• Problem requirements:
Using the listing below, set down exactly the lines starting at the line that contains "Task: Click the /dev" and ending at the line that contains "Image resolution: width=1024", both included, and no others.

START Dataset entries

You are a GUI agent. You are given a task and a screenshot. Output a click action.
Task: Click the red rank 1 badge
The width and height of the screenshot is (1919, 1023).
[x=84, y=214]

END Dataset entries
START Dataset entries

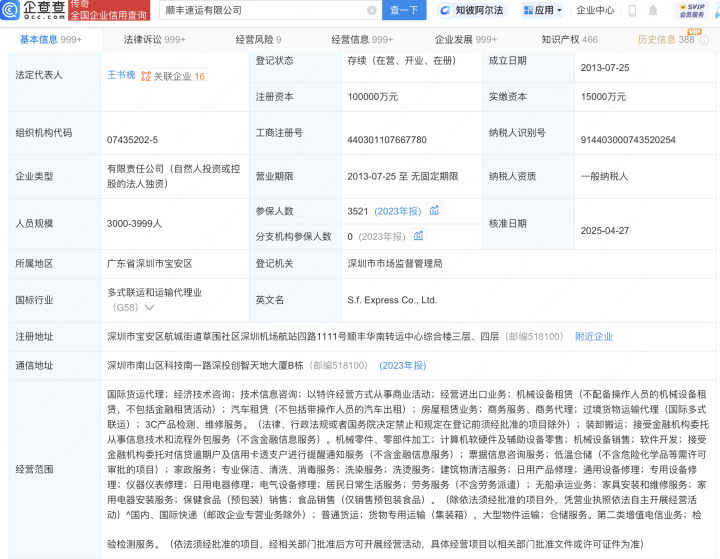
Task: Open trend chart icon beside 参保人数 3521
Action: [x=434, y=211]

END Dataset entries
START Dataset entries

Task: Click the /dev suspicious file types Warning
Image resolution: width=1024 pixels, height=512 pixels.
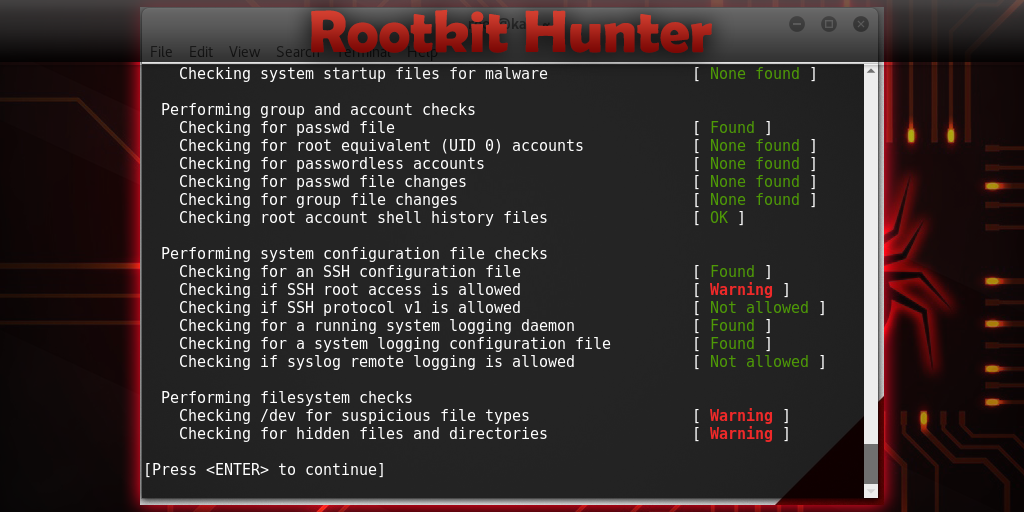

END Dataset entries

• Result below:
Task: Click the /dev suspicious file types Warning
Image resolution: width=1024 pixels, height=512 pixels.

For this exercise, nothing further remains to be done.